## Task details
Return every line from the records below in which the word "computer" is found.

Stored data
------------------------------------------------
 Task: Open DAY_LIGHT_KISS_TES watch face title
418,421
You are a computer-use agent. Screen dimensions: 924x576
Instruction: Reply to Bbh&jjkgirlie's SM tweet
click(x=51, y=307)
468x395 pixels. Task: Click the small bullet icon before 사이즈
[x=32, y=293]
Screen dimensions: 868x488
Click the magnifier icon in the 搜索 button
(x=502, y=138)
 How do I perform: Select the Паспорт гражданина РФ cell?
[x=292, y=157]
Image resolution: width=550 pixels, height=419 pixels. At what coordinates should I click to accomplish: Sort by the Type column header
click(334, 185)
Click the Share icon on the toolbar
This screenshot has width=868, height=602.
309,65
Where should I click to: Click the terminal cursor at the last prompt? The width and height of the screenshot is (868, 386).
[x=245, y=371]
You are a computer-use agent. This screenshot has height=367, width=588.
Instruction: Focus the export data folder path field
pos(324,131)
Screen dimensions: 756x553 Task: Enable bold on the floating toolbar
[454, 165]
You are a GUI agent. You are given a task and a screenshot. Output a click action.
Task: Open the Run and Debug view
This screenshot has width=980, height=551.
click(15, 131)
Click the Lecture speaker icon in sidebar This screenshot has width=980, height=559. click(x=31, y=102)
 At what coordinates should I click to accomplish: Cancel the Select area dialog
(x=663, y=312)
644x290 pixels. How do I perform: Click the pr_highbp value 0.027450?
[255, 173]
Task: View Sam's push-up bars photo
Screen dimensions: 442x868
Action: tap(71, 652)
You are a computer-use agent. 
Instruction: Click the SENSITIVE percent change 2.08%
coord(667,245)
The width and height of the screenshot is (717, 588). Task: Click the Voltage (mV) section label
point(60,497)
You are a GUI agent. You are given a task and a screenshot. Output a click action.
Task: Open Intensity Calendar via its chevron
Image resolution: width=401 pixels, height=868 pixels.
------------------------------------------------
## Expected answer
You are a computer-use agent. Screen dimensions: 924x576
You are a computer-use agent. This screenshot has height=367, width=588.
You are a computer-use agent. 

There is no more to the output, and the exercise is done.